---- EXTRAIT DU TEXTE
Qu’on se le dise : la prison est un lieu de non-droit. À Marseille, Yves Peyrat l’a appris à ses dépens. Condamné pour avoir tenté de plastiquer des locaux du FN, il se retrouve placé depuis le 1er octobre en quartier d’isolement pour avoir diffusé un tract demandant la libération de tous les détenus malades.

Yves Peyrat, militant anti-fasciste a été condamné à 5 ans d’emprisonnement dans le cas de l’affaire FTP, une série d’actions-sabotage contre des locaux du Front National. Il est emprisonné au centre de détention de Salon.

A la suite de la diffusion du tract retranscrit ci-derrière, Yves Peyrat a été placé en quartier d’isolement le 1er octobre dernier. La commission disciplinaire l’a condamné le 4 octobre à 12 jours de prison supplémentaires avec sursis.
--------
---- DONNÉES ENREGISTRÉES
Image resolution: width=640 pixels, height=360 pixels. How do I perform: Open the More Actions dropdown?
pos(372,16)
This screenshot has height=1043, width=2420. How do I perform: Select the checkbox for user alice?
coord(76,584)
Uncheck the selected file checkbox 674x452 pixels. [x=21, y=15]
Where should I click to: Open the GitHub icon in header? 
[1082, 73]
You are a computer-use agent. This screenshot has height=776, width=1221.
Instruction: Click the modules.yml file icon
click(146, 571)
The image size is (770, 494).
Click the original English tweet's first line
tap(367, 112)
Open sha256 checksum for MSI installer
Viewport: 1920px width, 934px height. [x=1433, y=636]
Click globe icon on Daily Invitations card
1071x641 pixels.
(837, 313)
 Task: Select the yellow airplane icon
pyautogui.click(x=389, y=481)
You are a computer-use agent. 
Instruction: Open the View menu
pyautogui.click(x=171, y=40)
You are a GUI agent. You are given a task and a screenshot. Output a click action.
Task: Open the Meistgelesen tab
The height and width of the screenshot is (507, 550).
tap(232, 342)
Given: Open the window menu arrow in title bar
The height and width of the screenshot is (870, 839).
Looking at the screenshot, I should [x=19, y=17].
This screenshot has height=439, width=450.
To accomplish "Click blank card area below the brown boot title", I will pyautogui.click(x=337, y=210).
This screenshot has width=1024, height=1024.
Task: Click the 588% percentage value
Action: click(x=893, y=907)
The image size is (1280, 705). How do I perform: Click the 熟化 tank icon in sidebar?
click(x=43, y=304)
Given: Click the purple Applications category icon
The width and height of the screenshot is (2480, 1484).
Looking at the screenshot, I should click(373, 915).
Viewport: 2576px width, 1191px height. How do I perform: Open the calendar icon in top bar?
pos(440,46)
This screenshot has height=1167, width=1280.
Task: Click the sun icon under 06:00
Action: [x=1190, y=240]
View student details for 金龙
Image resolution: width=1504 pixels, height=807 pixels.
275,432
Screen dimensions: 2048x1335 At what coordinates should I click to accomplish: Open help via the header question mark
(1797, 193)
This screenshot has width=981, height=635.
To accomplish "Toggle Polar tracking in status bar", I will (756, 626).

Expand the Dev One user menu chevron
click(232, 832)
--------
*CONSIGNES*
- A) Selon le texte sur Yves Peyrat, à quelle peine d'emprisonnement a-t-il été condamné dans l'affaire FTP ?
- B) Poursuivez le texte sur Yves Peyrat à partir de sa dernière phrase.

*RÉPONSES DANS L'ORDRE*
- A) À 5 ans d'emprisonnement.

- B)
Suite au battage médiatique récent autour des prisons, en particulier à cause de l’affaire Papon, il n’a pas été condamné par rapport à sa liberté d’expression, mais pour avoir utilisé à des fins « personnelles » le matériel informatique de la prison. On lui reproche également que le tract se soit retrouvé dans un bâtiment auquel il n’a pas accès.

Yves Peyrat risque un ralentissement de remise de peine et la suppression de ses permissions de sortie. Il devait être libérable en 2003, cela peut être également remis en question. Enfin, il risque d’être transféré dans un autre établissement, plus éloigné de Marseille et donc de sa famille. Tout cela pour avoir demandé la même justice pour tous.

Voici le tract du délit :

Même justice pour tous !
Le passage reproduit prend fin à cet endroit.